* [Selected excerpt]:
* * * * * * *

Thursday, February 23, 2017

Punctuation, Sound, et al, in "Death Be Not Proud"

Travis Hiland

Actions for reply by Travis Hiland
February 8 at 9:20 PM
Last edited: Wednesday, February 8, 2017 9:27 PM MST

Punctuation, Sound, et al.

I do love this celebrated poem of Donne's. Sure, the speaker is defiant and bold before a formidable foe, but the power in “Death, Be Not Proud” is not derived from a courageous face-off with death; it is in the steady tone of the speaker.
Donne gives his speaker an immovable surety; a towering gentleness. There is no fear present. I hear benevolence and sympathy from the repetition of the "O" and "E" sounds. I hear the voice of an experienced executive having an exit interview with a veteran employee who is no longer a value to the firm. This is the music, the penetrating power of the piece, for me
In the scenario presented in “Wit,” the professor's point is sound. The version Vivian brings in--And Death shall be no more; Death, thou shalt die!--puts em-PHAS-is on all the wrong syl-LAB-les. This version makes death sound like a melodramatic player in a vaudevillian skit. Such an approach lets the reader off the hook, doesn't trust their ability to see and feel the emotional depths.

* * * * * * *

* [Data shown]:
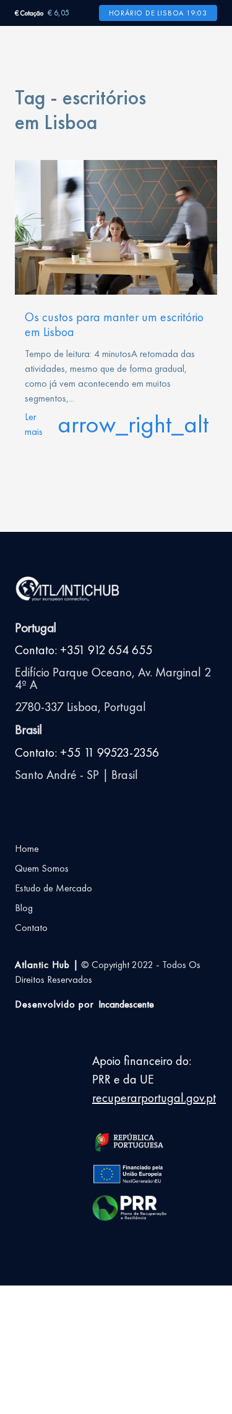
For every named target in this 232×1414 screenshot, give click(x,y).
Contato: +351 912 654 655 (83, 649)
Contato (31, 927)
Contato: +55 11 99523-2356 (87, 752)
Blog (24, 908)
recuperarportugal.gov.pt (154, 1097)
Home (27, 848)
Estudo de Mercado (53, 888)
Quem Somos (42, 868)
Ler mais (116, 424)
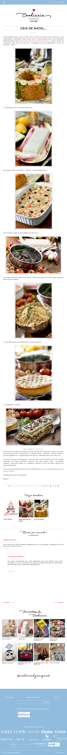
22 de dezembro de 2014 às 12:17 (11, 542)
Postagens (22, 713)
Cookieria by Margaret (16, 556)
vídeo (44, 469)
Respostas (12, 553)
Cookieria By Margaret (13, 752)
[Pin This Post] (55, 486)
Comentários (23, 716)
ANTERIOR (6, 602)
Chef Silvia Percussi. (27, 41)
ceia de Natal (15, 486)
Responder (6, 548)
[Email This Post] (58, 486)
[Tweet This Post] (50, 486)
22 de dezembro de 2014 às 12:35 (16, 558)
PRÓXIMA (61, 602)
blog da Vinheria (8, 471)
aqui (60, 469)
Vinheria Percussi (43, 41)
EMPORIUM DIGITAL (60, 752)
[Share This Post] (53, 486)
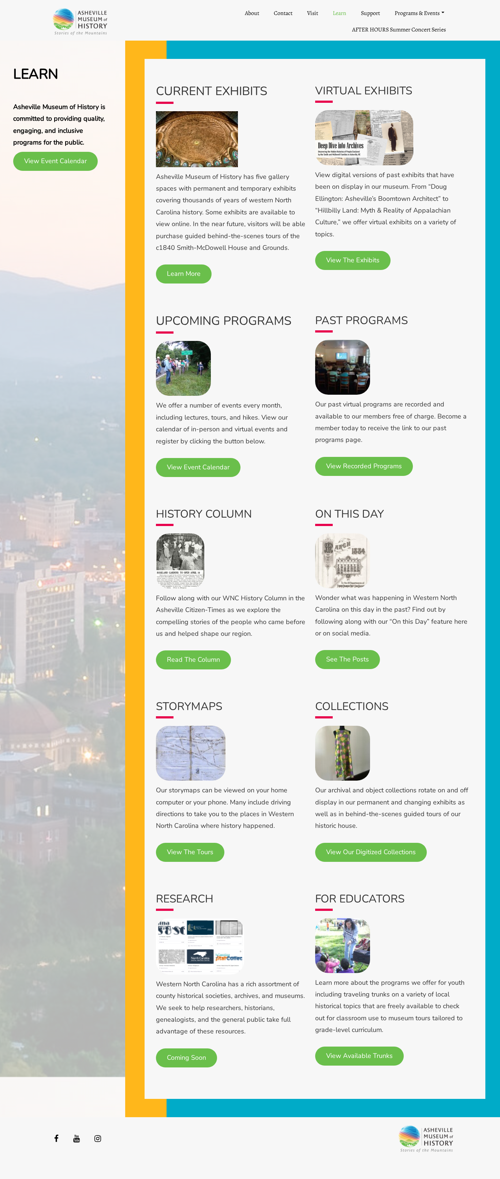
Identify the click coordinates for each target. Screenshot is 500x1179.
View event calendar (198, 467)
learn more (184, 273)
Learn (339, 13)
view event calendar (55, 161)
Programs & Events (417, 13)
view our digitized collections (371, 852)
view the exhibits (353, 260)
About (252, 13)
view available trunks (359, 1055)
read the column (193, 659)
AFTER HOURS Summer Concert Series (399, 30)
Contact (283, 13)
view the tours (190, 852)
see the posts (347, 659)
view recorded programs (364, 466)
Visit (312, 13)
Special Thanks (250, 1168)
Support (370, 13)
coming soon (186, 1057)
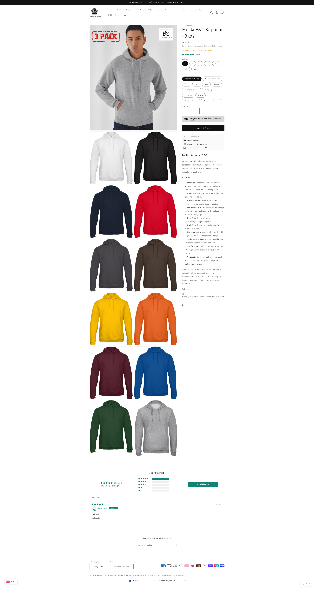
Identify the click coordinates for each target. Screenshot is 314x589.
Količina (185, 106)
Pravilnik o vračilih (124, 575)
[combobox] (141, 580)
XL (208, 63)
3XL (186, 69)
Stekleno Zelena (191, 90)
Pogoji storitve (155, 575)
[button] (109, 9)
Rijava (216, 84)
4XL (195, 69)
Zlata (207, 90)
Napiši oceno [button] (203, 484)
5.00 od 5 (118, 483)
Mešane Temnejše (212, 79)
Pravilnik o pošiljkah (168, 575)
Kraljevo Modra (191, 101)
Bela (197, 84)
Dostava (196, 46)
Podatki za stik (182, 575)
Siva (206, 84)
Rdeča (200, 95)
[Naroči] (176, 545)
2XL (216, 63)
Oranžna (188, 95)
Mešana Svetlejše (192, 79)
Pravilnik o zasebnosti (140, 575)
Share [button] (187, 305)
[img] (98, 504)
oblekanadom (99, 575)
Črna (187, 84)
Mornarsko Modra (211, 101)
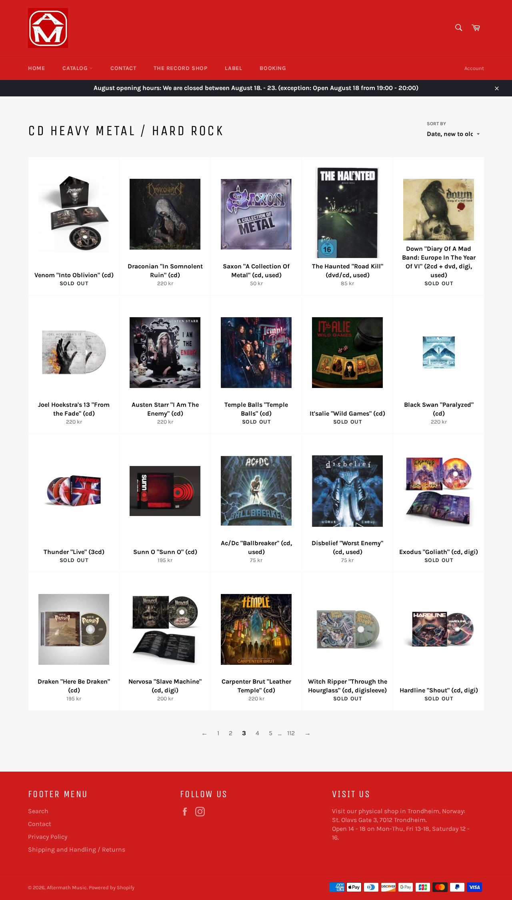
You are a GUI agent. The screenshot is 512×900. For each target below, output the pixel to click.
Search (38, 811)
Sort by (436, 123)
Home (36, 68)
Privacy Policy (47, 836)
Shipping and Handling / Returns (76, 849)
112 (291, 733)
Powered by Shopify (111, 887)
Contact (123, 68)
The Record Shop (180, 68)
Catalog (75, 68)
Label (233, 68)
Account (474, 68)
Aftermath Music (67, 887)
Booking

* * * * * * *

* [Written request]:
Could you copy the part of the post on "Death Be Not Proud" that opens with the words containing "Punctuation, Sound, et al, in" and closes with "Sound, et al.", replacing "Punctuation" with "Rhythm"? The material above is separate from the post on "Death Be Not Proud."

* [Written reply]:
Rhythm, Sound, et al, in "Death Be Not Proud"

Travis Hiland

Actions for reply by Travis Hiland
February 8 at 9:20 PM
Last edited: Wednesday, February 8, 2017 9:27 PM MST

Rhythm, Sound, et al.